夏殷知道夏怿在想什么,笑道,“是不是觉得奇怪!呵呵,商府确实内有乾坤,但不是在这,在后院!”

    “后院?”夏怿想到,有些人有特殊的嗜好,不会这位商掌柜,也有这方面的嗜好吧!

    “夏兄久等了!”老商从门口拐进来,正好听到他们说到后院,神情得意,神秘的道,“我那后院,可是千金难求啊!”

    夏怿打量着来人,微胖,大约四十来岁,保养的好比实际年龄更年轻。

    “商兄别来无恙。“夏殷抱拳,“怿儿问商叔叔好。”

    夏怿乖巧的叫了声,“商叔叔好。”

    “好,好。”老商笑眯眯的打量着夏怿,朝夏殷说到,“夏兄可以啊,大儿子入仙门,二儿子也是生的一表人材。”

    “那里,那里,哈哈,以后还要商兄多照应着点。”

    老商比个请的手式,让他们坐下。

    夏殷, “怿儿是不是很好奇后院有什么?不防去看看,开开眼界。”

    夏怿这下是真的好奇后院有什么,“商叔叔,可以吗?”

    “去吧,会让你不虚此行的。”

    后院到底有什么?刚拐过院墙,“这……”夏怿眼睛都直了。

    商府后院是一片花海,花海繁花似锦,万紫千红。

    轻风拂过,花浪翻涌,浓郁的花香侵入肺腑,夏怿不自觉地往花海走去。

    这片花海里盛开的花,他基本没见过,不用问都知道,这里的每朵花,都价值连城,千金难求。就连他不是花痴之人也为之震撼,那要是花痴之人不得当场疯了!

    夏怿打量一圈,发现花海中间似乎不一样。

    离的近,才发现是一朵大约两个成人头部大小的花朵,花朵颜色呈金红色,花瓣上有黑色的纹路,每两片花瓣之间都带有一根长长的黑色尖刺,尖刺上反射出金属的光泽。

    植杆叶片发黑,直径约有二米。

    夏怿看的呆了,心道,这花是花吗?咋长这样,不过这个世界出现这个,好像也正常。

    夏怿想走过去认真观察一番,突然对面传来声响。

    夏怿转过植株,原来是一个十四五岁的少年,半跪在地上,手捂着头,脸色发白,冷汗直流,眼神涣散,全身在细微的颤抖,嘴里无意识的喃喃着。

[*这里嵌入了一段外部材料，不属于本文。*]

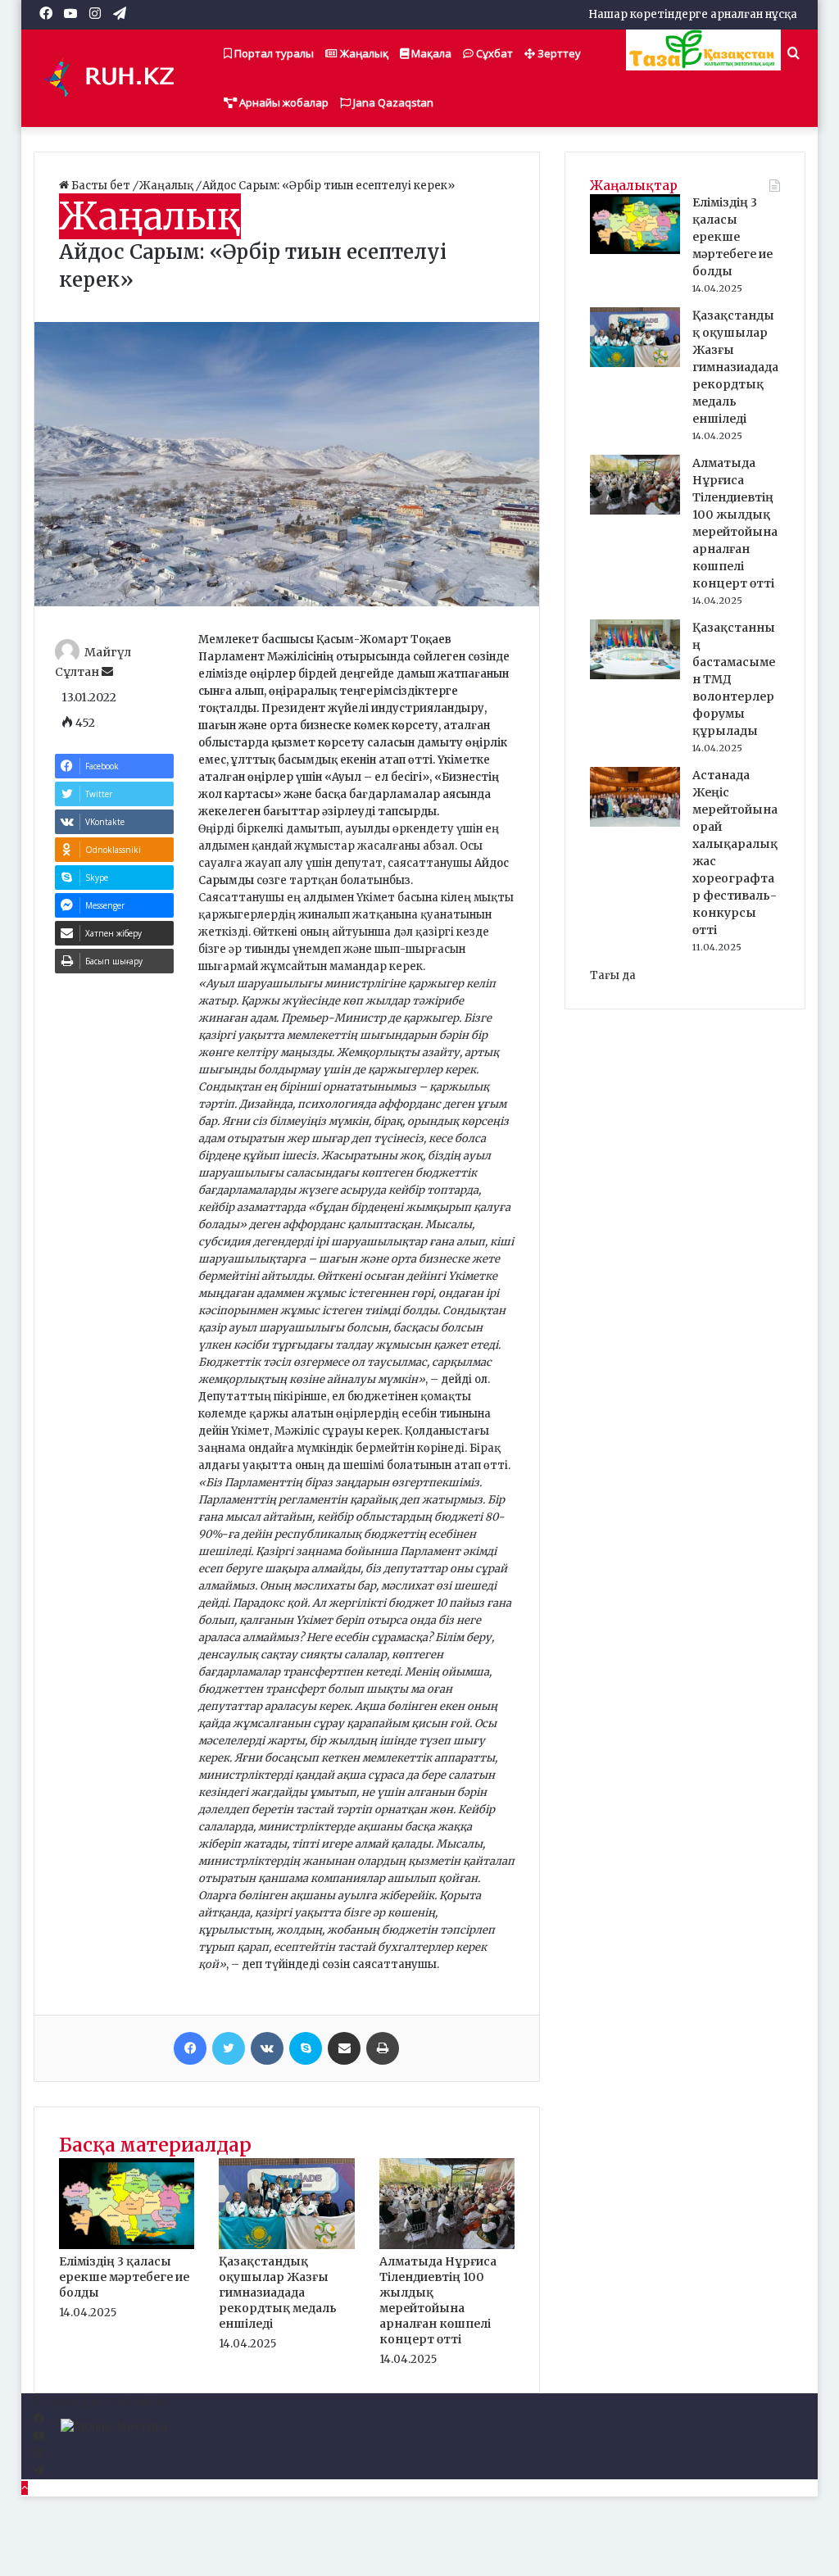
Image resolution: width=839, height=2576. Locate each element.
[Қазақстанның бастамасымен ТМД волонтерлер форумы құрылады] (635, 676)
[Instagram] (38, 2453)
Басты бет (101, 186)
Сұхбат (493, 53)
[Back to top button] (24, 2488)
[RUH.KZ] (115, 77)
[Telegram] (39, 2471)
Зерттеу (558, 53)
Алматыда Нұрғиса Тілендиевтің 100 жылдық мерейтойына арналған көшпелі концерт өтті (438, 2300)
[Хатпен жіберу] (344, 2048)
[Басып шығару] (382, 2048)
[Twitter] (228, 2048)
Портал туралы (273, 53)
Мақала (430, 53)
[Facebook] (190, 2048)
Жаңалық (363, 53)
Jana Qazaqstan (392, 102)
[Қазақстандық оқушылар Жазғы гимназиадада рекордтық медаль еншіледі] (287, 2245)
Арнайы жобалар (283, 102)
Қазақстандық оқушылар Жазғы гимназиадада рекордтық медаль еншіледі (278, 2292)
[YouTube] (39, 2436)
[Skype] (305, 2048)
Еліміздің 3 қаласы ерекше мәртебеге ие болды (124, 2277)
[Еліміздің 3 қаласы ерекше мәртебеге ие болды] (127, 2245)
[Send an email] (107, 671)
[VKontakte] (267, 2048)
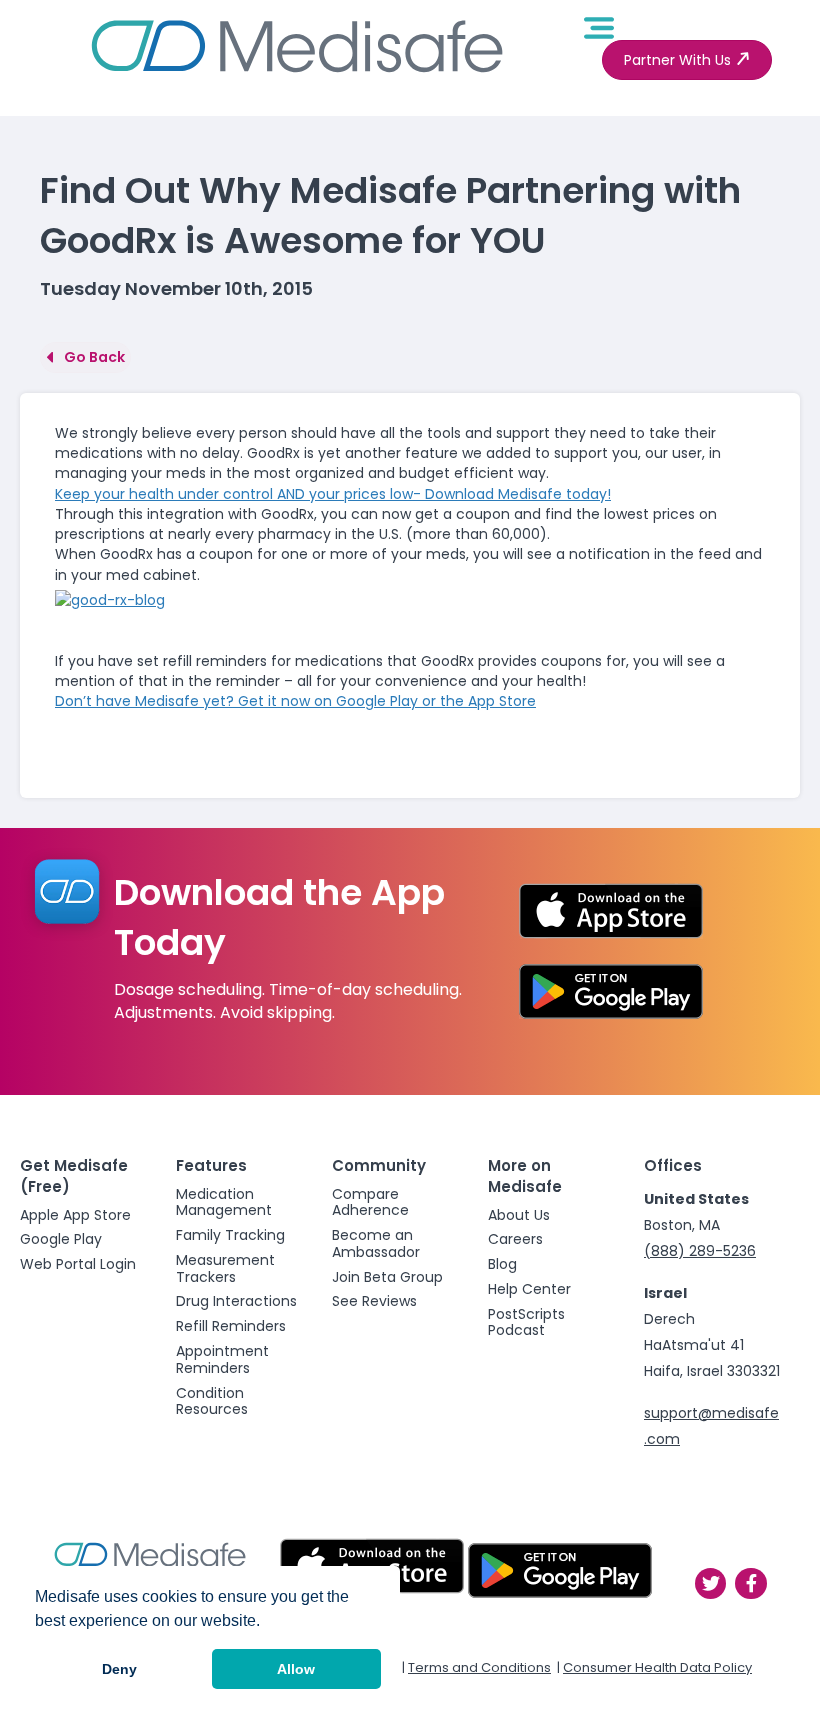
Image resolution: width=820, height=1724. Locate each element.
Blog (502, 1264)
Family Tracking (230, 1235)
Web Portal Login (78, 1264)
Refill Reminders (231, 1326)
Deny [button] (119, 1669)
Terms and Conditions (479, 1667)
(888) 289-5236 (700, 1251)
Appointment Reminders (222, 1359)
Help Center (529, 1289)
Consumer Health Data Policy (657, 1667)
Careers (515, 1239)
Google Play (61, 1239)
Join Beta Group (387, 1277)
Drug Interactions (236, 1301)
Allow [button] (296, 1669)
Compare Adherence (370, 1202)
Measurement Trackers (225, 1268)
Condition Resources (212, 1401)
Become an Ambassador (376, 1243)
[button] (687, 60)
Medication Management (224, 1202)
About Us (519, 1215)
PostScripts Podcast (526, 1322)
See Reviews (374, 1301)
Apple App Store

    夏怿吓了一跳,冲过去,双手扶住他的肩膀,“喂,你怎么了?”

    离的近,才听清少年一直在喊,“娘,娘,娘……”

    夏怿看他这样,不知道和那朵花有什么关系,回头看那朵花一眼,起身转到少年的身后,架住他的肩膀往后拖去。

    夏怿把人拖到花田边上,放平。累的一屁股坐在地上,喘着气,摸一把头上的汗。

    轻轻的拍打少年苍白的脸颊,夏怿喊道,“喂,醒醒,醒醒,你听的到我说话吗?你待在这,我去叫人来。”

    夏怿准备起身去找人来,手腕突然被拽住。夏怿底头朝少年看去,少年的眼神慢慢聚焦起来。

    夏怿刚要开口问他,一股毫无征兆的巨痛袭来,无意识的全身抽搐。整个人陷入一片黑暗中。

    ……

    “大夫,怎么样了,我儿怎么会,怎么会七窍流血?”夏殷惊惧交加,声音发着抖。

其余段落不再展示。